Für einen Text, der so komprimiert erzählt, ist er nicht kompakt genug. Man liest jedes Wort mehrmals, und dann muss alles passen. Hier sind sehr viele Dinge, die nicht passen. Sprachlich, und auch aus dem Kontext her.

Die erste beiden Sätze, sie korrelieren mit dem Titel. Wenn die Mühlen noch mahlen, dann weiß es auch jeder. Dies ist ein Fakt, den man nicht benennen muss. Ich würde auch anfangen mit: "Der Alt hatte war verkündet." Es ist klar, worum es geht, weil du die Mühlen bereits im Titel genannt hast.

Der Satz mit den Geschichten, die er erzählt: " eine Nuance die noch gefehlt hatte." Da frage ich mich, wem hat diese Nuance gefehlt? Und zu was? Du meinst etwas anderes, als du geschrieben hast. Entweder erzählt der Alte die Geschichten immer etwas anders, mit anderen Details, die dann alles wieder interessant machen, oder aber die Perspektive liegt beim Zuhörer, der vielleicht nicht alles mitbekommen hat. Solche Sachen sind wichtig, und sprachlich unpräzise zu sein, das ist schlecht,w eil der Leser dir dann nicht mehr folgt und du ihn verwirrst. Werde dir klar, was du sagen willst, und sage bzw schreibe dann genau dies, nicht mehr.

Ich höre hier mal auf, ich weiß nicht, ob du damit etwas anfangen kannst. Ich finde dieser Text hat etwas, er ist ein wenig mystisch und mysteriös, aber ich würde ihn mir dringlicher, feiner, sorgfältiger gearbeitet wünschen. Sind auch noch Rechtschreibfehler drin und auch grammatikalisch würde ich mir einige Sätze noch mal genauer ansehen. Ansonsten ist das ein recht ansehnliches Debüt. Mal sehen, was sonst noch von dir so kommt.

Gruss, Jimmy

 

Hallo Jeremias,

ich fand das erste Drittel des Textes ganz in Ordnung. Man kam gut rein und konnte sich den Alten vorstellen. Irgendwann wurde es dann etwas zäh, so dass mir Geschichte trotz der Kürze zwischenzeitlich ziemlich lang vor kam.

Die jungen waren gefallen, die alten gestorben. Er war der einzige Mann, in einem Alter, das die Allgemeinheit als reif erachten wollte.

Mit diesen beiden Sätzen kam ich irgendwie nicht klar. Liegt vielleicht an mir;). Wenn er der einzige Mann in einem reiferen Alter ist, dann heißt das für mich zwangläufig, dass der Rest jünger sein muss. Du behauptest aber im ersten der beiden Sätze, dass keine jungen mehr da sind.
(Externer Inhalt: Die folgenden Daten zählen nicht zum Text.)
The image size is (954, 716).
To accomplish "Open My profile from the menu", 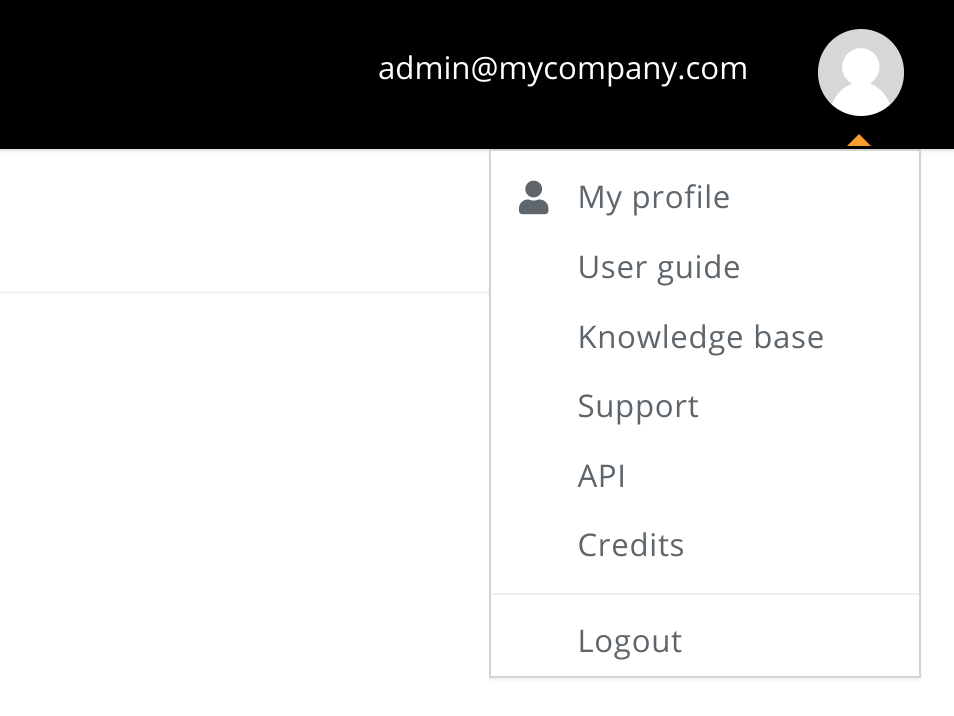I will pos(705,198).
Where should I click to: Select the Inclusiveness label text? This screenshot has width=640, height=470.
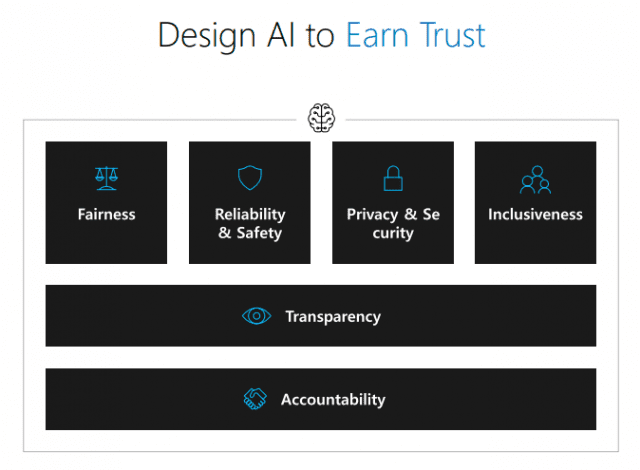pyautogui.click(x=536, y=214)
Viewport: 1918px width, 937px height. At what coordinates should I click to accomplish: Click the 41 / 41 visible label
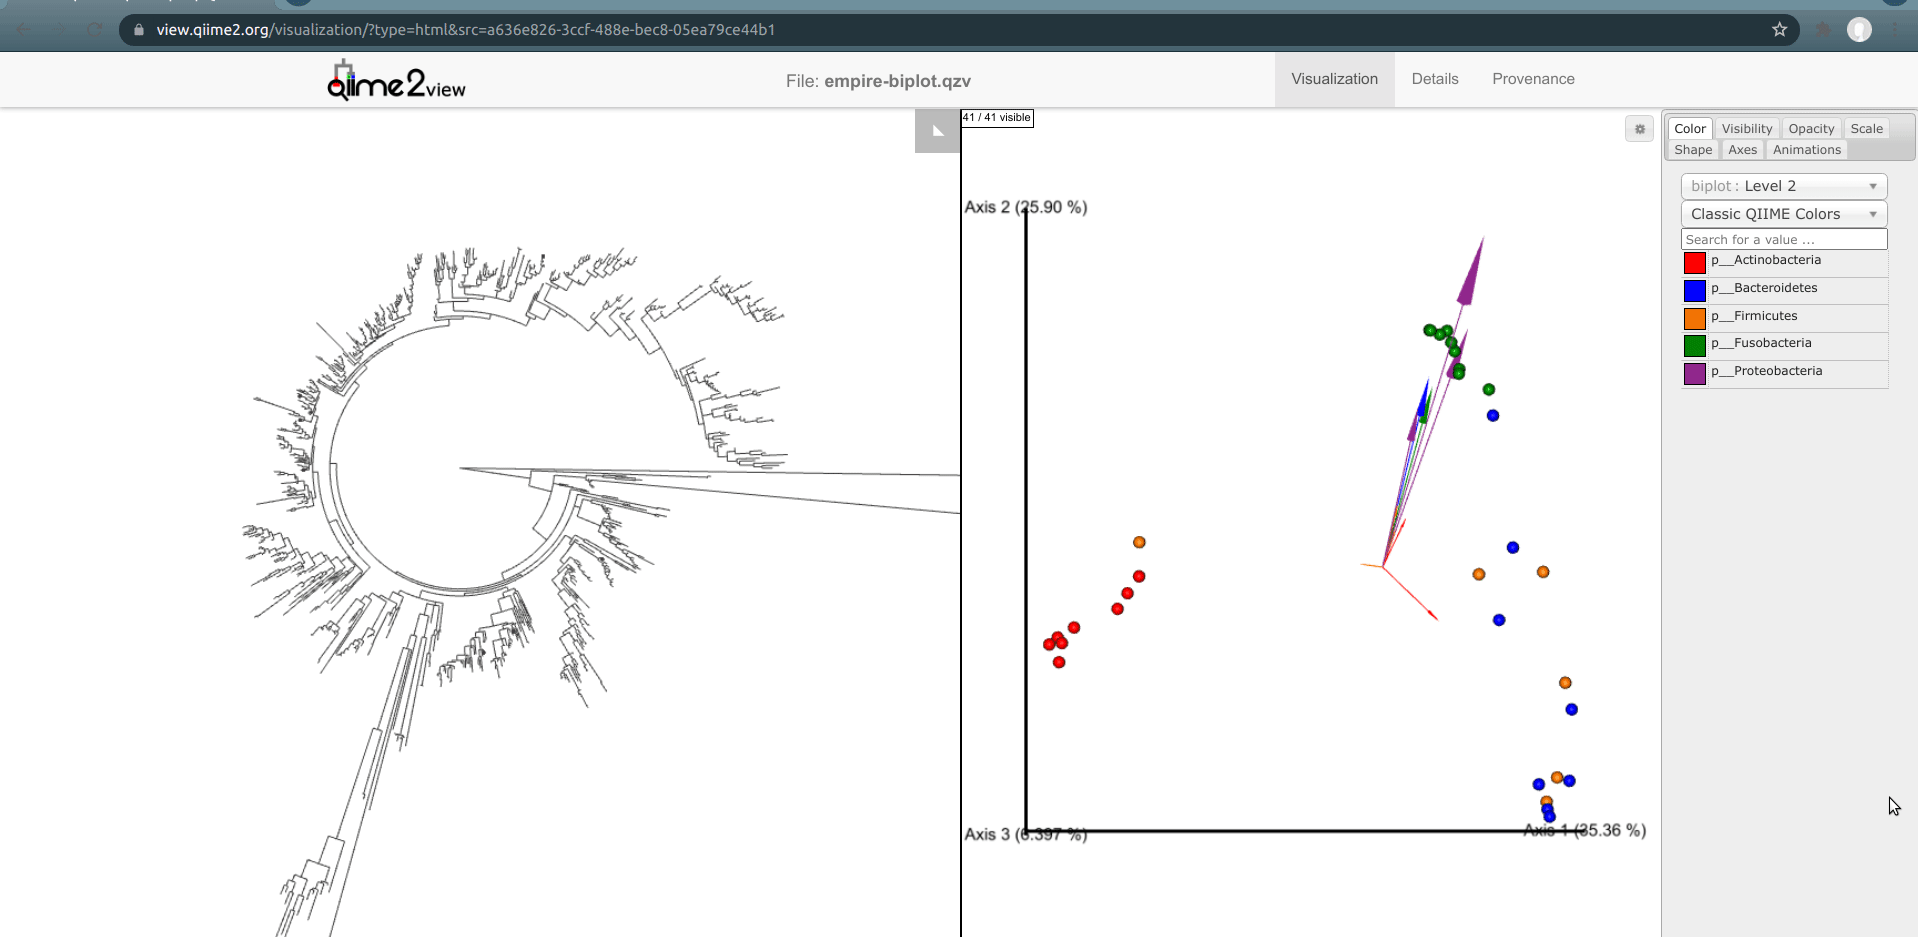[997, 118]
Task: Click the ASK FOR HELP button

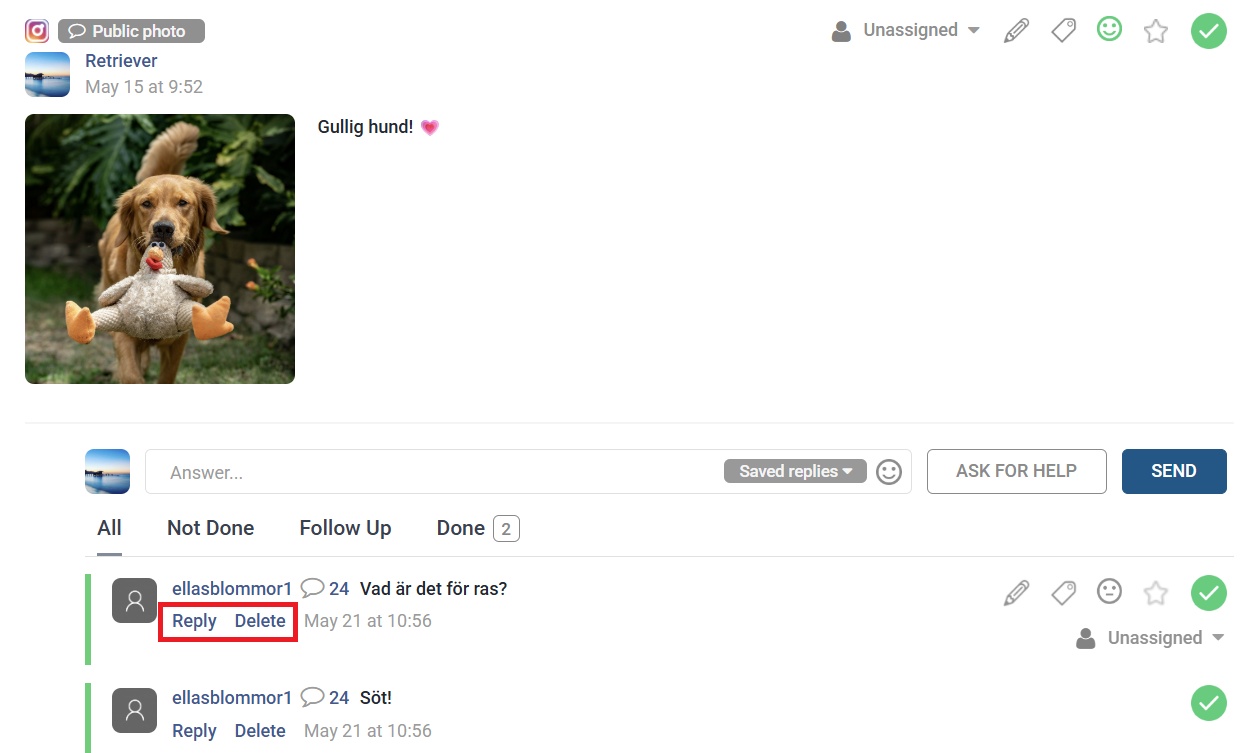Action: pos(1017,471)
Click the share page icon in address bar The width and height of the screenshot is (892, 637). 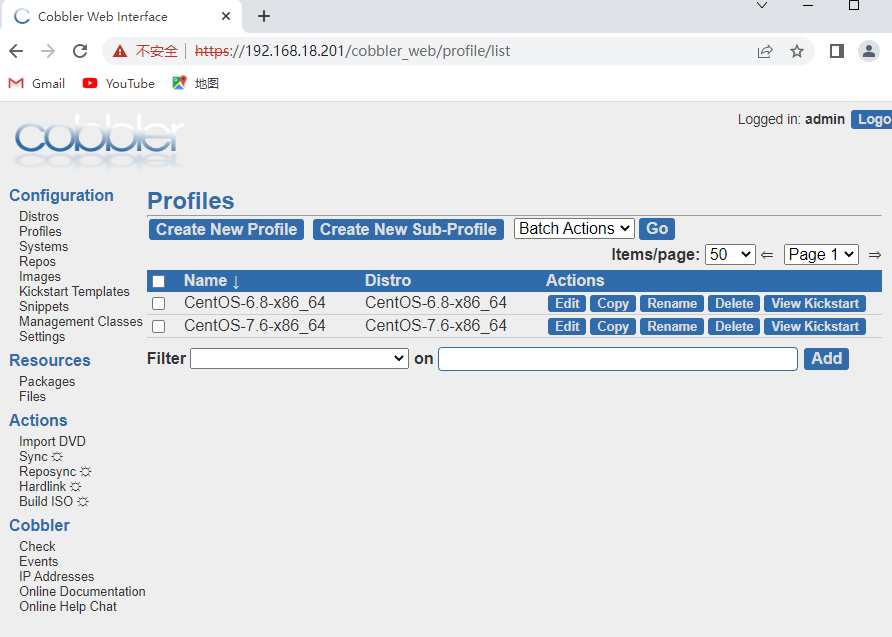click(765, 51)
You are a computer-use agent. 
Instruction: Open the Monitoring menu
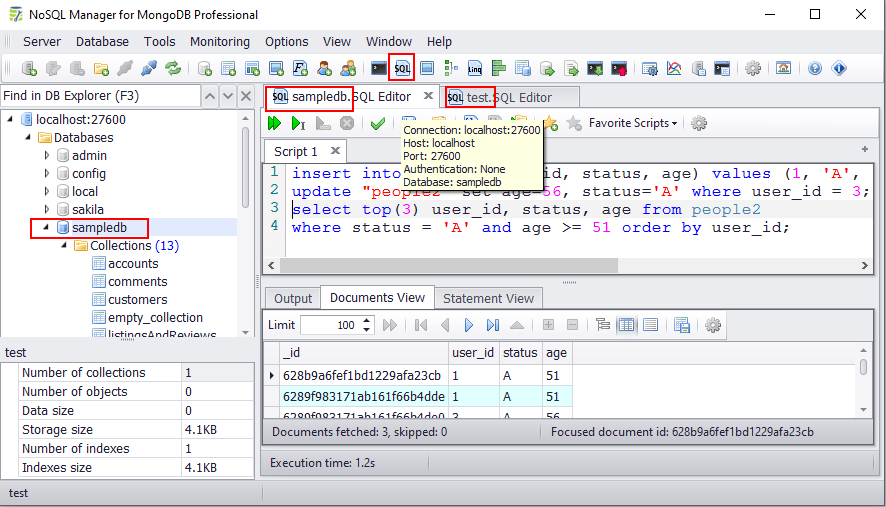(219, 41)
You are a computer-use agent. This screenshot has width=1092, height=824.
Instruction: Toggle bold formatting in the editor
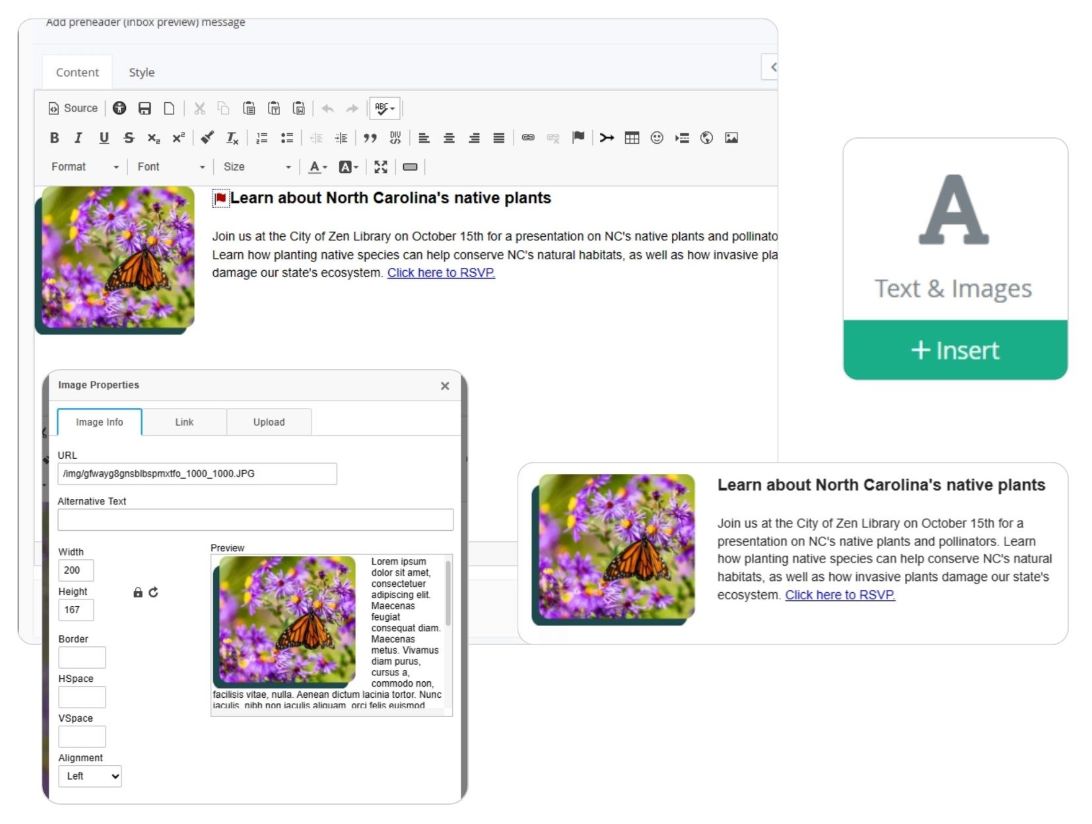point(54,138)
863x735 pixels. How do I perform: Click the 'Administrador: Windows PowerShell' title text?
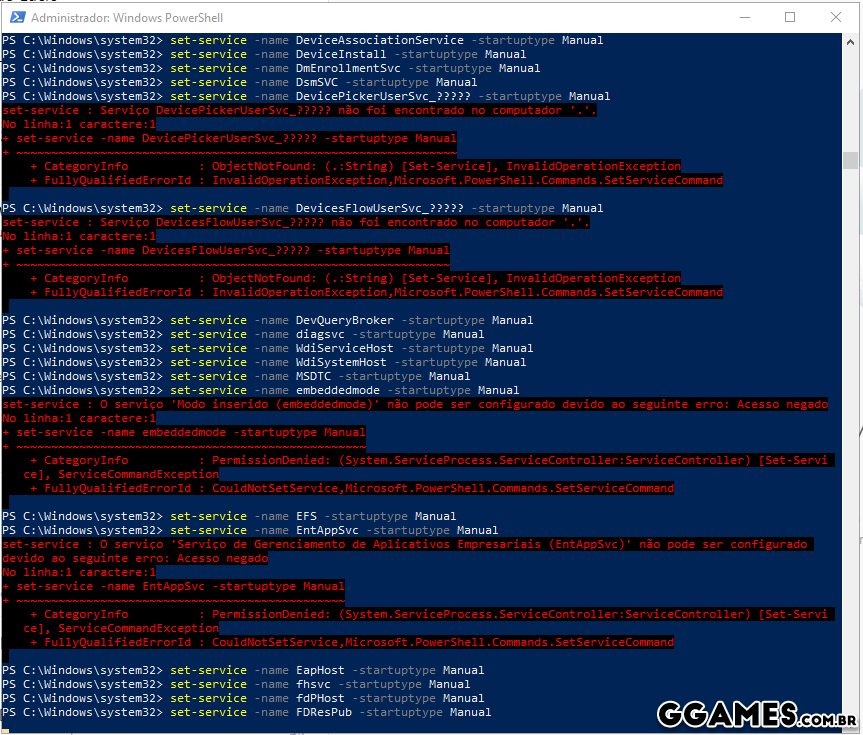click(127, 18)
Es wuchs kein Korn in der Gegend, der Krieg hatte alles verdorrt, das Blut sog sich in den Boden und machte die Erde unfruchtbar.

Also, entweder "sog der Boden das Blut auf" oder "das Blut sickerte in den Boden".

Soviel erstmal von mir. Lass dich nicht entmutigen.

Gruß
Kellerassel

 

Als er die Augen schloss, öffnete seine Hand un[d] eine Patronenhülse lag in ihr. Glänzend und ohne einen Kratzer.
Zeit, dass auch ein Alter mal sich daran traut, aber warum fängt der mit dem letzten Satz nebst ellipsoiden Appendix an, mag sich mancher fragen. Weil dieser eine Satz neben den unterschwelligen Müh(l)en des Alltags und der Vergangenheit – dem Alten wurde sicherlich die Jugend geraubt, weshalb er immer und immer wieder darüber erzählen muss – Symbolkraft hat, denn die (mutmaßlich letzte) Patrone wird keine Platzpatrone gewesen sein.

Aber nicht die Hülse ist beschädigt, sondern das Leben des Alten.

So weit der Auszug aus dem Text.